- Exercise instructions
The full set of records must be printed exactly as given.

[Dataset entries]

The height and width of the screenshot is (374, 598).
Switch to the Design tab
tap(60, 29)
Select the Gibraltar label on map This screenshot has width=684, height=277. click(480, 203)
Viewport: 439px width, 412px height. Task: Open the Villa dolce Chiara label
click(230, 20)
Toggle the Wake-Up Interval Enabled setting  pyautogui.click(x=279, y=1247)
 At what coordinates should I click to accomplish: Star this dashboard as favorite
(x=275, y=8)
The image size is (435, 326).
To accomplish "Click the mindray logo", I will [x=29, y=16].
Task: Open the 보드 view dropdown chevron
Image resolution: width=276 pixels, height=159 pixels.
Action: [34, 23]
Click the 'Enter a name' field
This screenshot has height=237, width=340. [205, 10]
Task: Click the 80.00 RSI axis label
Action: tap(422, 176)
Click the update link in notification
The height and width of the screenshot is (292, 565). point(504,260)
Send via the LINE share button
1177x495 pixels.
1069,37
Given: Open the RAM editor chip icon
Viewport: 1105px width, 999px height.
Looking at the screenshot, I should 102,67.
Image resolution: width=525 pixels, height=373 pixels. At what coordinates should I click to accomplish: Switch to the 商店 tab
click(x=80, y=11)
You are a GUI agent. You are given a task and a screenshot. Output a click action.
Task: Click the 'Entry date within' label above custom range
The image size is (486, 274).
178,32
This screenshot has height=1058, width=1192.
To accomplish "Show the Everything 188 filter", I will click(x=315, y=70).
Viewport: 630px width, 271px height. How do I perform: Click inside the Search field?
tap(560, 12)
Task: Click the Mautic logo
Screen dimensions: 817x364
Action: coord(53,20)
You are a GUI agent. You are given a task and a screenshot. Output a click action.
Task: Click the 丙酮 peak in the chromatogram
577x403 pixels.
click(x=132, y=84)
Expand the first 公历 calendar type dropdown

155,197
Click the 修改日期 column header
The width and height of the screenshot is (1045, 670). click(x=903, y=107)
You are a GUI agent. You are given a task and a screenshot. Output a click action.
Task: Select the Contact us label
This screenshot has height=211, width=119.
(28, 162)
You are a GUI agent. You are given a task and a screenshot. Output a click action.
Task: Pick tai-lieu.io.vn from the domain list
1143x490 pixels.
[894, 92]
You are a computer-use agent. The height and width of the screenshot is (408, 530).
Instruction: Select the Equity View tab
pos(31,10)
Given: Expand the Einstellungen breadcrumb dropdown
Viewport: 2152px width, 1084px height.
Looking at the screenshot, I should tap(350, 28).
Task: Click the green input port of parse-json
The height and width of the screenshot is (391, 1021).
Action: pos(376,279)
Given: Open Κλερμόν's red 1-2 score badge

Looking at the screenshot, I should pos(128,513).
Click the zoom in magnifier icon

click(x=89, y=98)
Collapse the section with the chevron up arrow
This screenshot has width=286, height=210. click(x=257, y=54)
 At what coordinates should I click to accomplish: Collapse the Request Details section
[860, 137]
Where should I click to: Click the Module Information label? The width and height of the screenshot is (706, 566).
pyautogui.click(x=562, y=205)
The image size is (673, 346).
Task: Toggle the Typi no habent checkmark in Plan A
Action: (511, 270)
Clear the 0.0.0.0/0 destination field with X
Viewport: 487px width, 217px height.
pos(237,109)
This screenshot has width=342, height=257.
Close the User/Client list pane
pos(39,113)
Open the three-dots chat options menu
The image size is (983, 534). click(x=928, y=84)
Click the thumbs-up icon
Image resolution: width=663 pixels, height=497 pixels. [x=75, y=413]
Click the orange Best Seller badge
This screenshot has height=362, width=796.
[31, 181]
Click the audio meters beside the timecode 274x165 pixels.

- Response box
The height and width of the screenshot is (374, 598).
Switch to the Design tab
tap(60, 29)
Select the Gibraltar label on map This screenshot has width=684, height=277. click(480, 203)
Viewport: 439px width, 412px height. Task: Open the Villa dolce Chiara label
click(230, 20)
Toggle the Wake-Up Interval Enabled setting  pyautogui.click(x=279, y=1247)
 At what coordinates should I click to accomplish: Star this dashboard as favorite
(x=275, y=8)
The image size is (435, 326).
To accomplish "Click the mindray logo", I will [x=29, y=16].
Task: Open the 보드 view dropdown chevron
Image resolution: width=276 pixels, height=159 pixels.
Action: [34, 23]
Click the 'Enter a name' field
This screenshot has height=237, width=340. [205, 10]
Task: Click the 80.00 RSI axis label
Action: tap(422, 176)
Click the update link in notification
The height and width of the screenshot is (292, 565). point(504,260)
Send via the LINE share button
1177x495 pixels.
1069,37
Given: Open the RAM editor chip icon
Viewport: 1105px width, 999px height.
Looking at the screenshot, I should 102,67.
Image resolution: width=525 pixels, height=373 pixels. At what coordinates should I click to accomplish: Switch to the 商店 tab
click(x=80, y=11)
You are a GUI agent. You are given a task and a screenshot. Output a click action.
Task: Click the 'Entry date within' label above custom range
The image size is (486, 274).
178,32
This screenshot has height=1058, width=1192.
To accomplish "Show the Everything 188 filter", I will click(x=315, y=70).
Viewport: 630px width, 271px height. How do I perform: Click inside the Search field?
tap(560, 12)
Task: Click the Mautic logo
Screen dimensions: 817x364
Action: coord(53,20)
You are a GUI agent. You are given a task and a screenshot. Output a click action.
Task: Click the 丙酮 peak in the chromatogram
577x403 pixels.
click(x=132, y=84)
Expand the first 公历 calendar type dropdown

155,197
Click the 修改日期 column header
The width and height of the screenshot is (1045, 670). click(x=903, y=107)
You are a GUI agent. You are given a task and a screenshot. Output a click action.
Task: Select the Contact us label
This screenshot has height=211, width=119.
(28, 162)
You are a GUI agent. You are given a task and a screenshot. Output a click action.
Task: Pick tai-lieu.io.vn from the domain list
1143x490 pixels.
[894, 92]
You are a computer-use agent. The height and width of the screenshot is (408, 530).
Instruction: Select the Equity View tab
pos(31,10)
Given: Expand the Einstellungen breadcrumb dropdown
Viewport: 2152px width, 1084px height.
Looking at the screenshot, I should tap(350, 28).
Task: Click the green input port of parse-json
The height and width of the screenshot is (391, 1021).
Action: pos(376,279)
Given: Open Κλερμόν's red 1-2 score badge

Looking at the screenshot, I should pos(128,513).
Click the zoom in magnifier icon

click(x=89, y=98)
Collapse the section with the chevron up arrow
This screenshot has width=286, height=210. click(x=257, y=54)
 At what coordinates should I click to accomplish: Collapse the Request Details section
[860, 137]
Where should I click to: Click the Module Information label? The width and height of the screenshot is (706, 566).
pyautogui.click(x=562, y=205)
The image size is (673, 346).
Task: Toggle the Typi no habent checkmark in Plan A
Action: (511, 270)
Clear the 0.0.0.0/0 destination field with X
Viewport: 487px width, 217px height.
pos(237,109)
This screenshot has width=342, height=257.
Close the User/Client list pane
pos(39,113)
Open the three-dots chat options menu
The image size is (983, 534). click(x=928, y=84)
Click the thumbs-up icon
Image resolution: width=663 pixels, height=497 pixels. [x=75, y=413]
Click the orange Best Seller badge
This screenshot has height=362, width=796.
[31, 181]
Click the audio meters beside the timecode 274x165 pixels.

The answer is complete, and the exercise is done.